The modulation of RTK activity is fundamental for all the molecular processes occurring in the cell. A fine balance between activation and inhibition or downregulation of the signaling cascade of RTKs is important in order to avoid the onset of pathologies such as cancer and alterations of cell behavior during cell development, differentiation, and metabolism. While activation of RTKs has been widely studied and several molecules implicated in the signaling pathways of the individual RTKs have been identified, less is known on the attenuation and termination of the signal, especially for FGFRs.
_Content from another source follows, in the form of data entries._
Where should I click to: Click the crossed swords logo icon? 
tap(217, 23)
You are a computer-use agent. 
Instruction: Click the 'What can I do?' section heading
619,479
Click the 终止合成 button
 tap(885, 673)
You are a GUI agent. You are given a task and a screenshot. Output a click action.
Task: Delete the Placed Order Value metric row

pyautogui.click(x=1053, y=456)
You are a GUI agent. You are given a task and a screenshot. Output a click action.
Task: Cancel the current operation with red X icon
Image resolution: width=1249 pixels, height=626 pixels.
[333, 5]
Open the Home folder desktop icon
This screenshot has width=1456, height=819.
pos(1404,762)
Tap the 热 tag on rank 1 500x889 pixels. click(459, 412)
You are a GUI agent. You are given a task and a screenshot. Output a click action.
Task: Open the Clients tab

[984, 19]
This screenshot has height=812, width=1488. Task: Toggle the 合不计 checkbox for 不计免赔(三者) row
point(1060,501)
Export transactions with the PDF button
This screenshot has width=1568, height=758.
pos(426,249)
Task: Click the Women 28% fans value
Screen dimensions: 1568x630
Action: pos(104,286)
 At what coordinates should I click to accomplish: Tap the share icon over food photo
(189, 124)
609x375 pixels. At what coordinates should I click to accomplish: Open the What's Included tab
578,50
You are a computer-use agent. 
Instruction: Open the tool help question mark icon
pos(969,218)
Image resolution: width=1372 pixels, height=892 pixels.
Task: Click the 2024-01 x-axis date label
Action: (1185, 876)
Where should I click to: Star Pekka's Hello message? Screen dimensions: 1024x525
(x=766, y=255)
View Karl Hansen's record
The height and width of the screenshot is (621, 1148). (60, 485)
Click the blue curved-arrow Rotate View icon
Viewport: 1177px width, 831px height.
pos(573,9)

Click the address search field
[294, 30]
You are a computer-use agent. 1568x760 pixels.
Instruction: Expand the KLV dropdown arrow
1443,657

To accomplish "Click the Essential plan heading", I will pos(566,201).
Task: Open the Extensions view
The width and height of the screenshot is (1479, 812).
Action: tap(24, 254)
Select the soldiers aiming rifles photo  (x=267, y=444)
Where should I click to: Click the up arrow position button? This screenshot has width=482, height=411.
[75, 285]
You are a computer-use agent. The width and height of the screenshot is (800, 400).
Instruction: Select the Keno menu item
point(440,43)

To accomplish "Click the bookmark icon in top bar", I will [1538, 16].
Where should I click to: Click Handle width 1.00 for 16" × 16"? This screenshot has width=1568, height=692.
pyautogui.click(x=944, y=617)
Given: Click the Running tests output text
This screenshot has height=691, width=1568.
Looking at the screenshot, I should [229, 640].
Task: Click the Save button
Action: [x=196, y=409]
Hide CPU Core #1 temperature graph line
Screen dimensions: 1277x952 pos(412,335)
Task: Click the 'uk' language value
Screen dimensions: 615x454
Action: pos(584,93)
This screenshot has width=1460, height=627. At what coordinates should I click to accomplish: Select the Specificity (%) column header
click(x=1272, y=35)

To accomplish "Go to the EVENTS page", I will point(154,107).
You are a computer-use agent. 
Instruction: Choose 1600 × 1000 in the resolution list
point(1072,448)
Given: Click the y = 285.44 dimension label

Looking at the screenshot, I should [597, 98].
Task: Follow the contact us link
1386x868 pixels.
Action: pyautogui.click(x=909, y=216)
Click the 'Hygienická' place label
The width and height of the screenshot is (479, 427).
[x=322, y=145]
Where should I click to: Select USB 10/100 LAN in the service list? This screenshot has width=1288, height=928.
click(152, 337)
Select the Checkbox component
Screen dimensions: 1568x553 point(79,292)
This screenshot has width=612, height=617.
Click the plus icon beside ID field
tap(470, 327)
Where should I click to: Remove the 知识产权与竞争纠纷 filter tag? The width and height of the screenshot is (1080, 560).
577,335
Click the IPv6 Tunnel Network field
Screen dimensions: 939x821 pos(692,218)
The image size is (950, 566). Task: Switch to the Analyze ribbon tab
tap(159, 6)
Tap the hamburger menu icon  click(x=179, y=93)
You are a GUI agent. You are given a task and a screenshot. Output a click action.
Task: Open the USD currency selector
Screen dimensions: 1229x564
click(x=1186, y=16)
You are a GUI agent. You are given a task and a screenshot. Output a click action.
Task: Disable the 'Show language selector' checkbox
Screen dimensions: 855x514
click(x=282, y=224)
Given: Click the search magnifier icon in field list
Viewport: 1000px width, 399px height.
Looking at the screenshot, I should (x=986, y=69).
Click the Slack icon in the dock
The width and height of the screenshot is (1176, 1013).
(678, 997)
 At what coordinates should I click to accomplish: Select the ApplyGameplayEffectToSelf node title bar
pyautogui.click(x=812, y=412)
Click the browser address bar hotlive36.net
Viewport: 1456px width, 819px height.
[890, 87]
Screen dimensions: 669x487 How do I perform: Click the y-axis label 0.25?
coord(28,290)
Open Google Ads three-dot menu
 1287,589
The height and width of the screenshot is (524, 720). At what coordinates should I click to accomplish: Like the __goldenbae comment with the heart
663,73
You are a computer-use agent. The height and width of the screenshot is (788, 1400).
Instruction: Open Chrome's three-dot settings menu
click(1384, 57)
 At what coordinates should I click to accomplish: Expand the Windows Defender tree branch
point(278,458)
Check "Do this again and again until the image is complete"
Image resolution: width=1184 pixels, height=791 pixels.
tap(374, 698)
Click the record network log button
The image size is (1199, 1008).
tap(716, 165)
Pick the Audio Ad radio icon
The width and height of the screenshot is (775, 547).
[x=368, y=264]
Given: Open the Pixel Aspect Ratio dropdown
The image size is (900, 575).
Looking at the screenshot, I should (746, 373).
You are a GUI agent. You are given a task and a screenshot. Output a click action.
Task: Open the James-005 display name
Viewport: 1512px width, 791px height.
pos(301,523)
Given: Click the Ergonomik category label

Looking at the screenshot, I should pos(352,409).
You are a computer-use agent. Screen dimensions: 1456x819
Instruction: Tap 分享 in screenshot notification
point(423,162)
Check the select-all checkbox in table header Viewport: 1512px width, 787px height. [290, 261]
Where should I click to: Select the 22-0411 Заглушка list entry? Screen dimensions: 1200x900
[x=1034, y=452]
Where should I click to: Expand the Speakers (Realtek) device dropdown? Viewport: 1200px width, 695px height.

In the case of these receptors, the main mechanisms of downregulation of the signal are ubiquitination followed by degradation in the lysosomes and inhibition of RTK due to antagonist molecules [1,13,104]. Interestingly, several mutations and alterations in FGF-FGFR have been discovered to be associated with cancer, such as aberrant expression, mutations, chromosomal rearrangements, and amplifications [104]. In fact, FGF is known to be a mitogen, and the activation of FGFRs regulates cell proliferation, survival, differentiation, embryonic development, migration organogenesis, and angiogenesis [105,106,107]. The interesting aspect of the involvement of FGFRs in several types of cancer is that many molecules, such as non-selective FGFR small molecule tyrosine kinase inhibitors (TKIs), selective FGFR TKIs, antibodies against FGFs and FGFRs, and FGF-ligand trap, have been studied as possible treatments based on the previous finding on the physiological mechanisms of RTK inhibition [108].

Interestingly, deregulation of FGFR signaling affects tissue homeostasis and is responsible for the onset of developmental syndromes [109]. The degree of FGFR1 activity has been linked to mitogenic and metabolic functions. Therefore, full activation of FGFR1 due to the strong dimerization of the receptor is required to elicit a mitogenic response whereas a weak FGFR activation by the transient receptor dimerization is associated with a metabolic response [110]. The generation of antagonist ligands or molecules able to regulate FGFR activity may be of relevance for the proper regulation of cellular functions.